State of Data Last Week – Oct 23

<Analysis> Have diminishing returns set in to investments in higher education? Somewhat counter-intuitive analysis of BLS data thinks so.

Nasdaq releases on-demand historical stock data – nice way to test trading algorithms with accurate, bulk data.

<Architecture> Michael Stonebraker clarifies his position – CAP theorem should not be justification to give up on ACID. Also “rm –rf” type errors cannot be recovered using CAP theorem terms.

<Big Data>
Showing off? Average Hadoop cluster has 66 nodes and 114TB data. Ebay has 8500 nodes, 2PB.

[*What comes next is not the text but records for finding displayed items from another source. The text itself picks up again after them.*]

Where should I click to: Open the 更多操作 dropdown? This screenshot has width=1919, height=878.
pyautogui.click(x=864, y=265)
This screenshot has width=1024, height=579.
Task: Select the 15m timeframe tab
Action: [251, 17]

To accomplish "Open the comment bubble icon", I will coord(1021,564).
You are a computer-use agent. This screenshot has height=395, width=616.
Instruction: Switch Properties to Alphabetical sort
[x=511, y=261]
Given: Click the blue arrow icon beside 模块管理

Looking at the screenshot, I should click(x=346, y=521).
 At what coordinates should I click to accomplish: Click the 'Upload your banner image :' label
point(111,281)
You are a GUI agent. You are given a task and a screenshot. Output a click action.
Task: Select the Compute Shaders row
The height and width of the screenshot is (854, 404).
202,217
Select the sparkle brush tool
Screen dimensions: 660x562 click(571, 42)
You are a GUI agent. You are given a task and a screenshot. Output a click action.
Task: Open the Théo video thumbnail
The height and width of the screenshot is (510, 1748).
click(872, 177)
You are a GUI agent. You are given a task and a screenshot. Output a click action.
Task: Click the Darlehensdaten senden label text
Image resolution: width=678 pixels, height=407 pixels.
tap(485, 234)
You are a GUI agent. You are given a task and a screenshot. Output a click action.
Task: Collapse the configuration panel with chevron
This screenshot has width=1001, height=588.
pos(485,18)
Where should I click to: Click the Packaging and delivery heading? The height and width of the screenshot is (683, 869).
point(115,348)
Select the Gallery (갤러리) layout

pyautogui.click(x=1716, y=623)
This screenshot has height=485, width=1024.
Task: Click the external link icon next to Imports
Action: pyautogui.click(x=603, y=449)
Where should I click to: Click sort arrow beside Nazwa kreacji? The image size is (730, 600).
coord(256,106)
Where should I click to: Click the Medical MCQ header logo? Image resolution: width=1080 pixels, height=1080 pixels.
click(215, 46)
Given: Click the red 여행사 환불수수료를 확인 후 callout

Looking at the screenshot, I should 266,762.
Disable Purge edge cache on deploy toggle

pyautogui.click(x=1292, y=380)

<DBMS> MySQL cluster delivers 180K primary key SELECTs per sec and 120K UPDATEs per sec on just 2 nodes.

Cary Milsap continues his “Thinking Clearly about Performance” in ACM – should you open the window (global stuff) or take off your heavy sweater (local)?

<Visualization> Hipmunk visuals for Airline reservation – available flights are aggregated over a single chart, and default-sorted by “agony” (price; duration; layover; red-eye).


  • Two sides of reference – WikiPedia puts ZERO tracking file in your computer; puts 234 cookies / beacons
  • REST service API is steadily winning the API war over SOAP. 74% of most popular 2000 Web APIs are now in REST protocol.
  • Why having a house numbered < 31 (or, digits adding up to 6) could sell earlier – many unwillingly get ‘nudged’ to live in a house numbered after birth / wedding anniversary.
  • Using auto-increment / serial numbers for entities is a standard practice in modeling. It could also give away a lot of secrets; like, estimating iPhone sales; or help statisticians win (real) wars.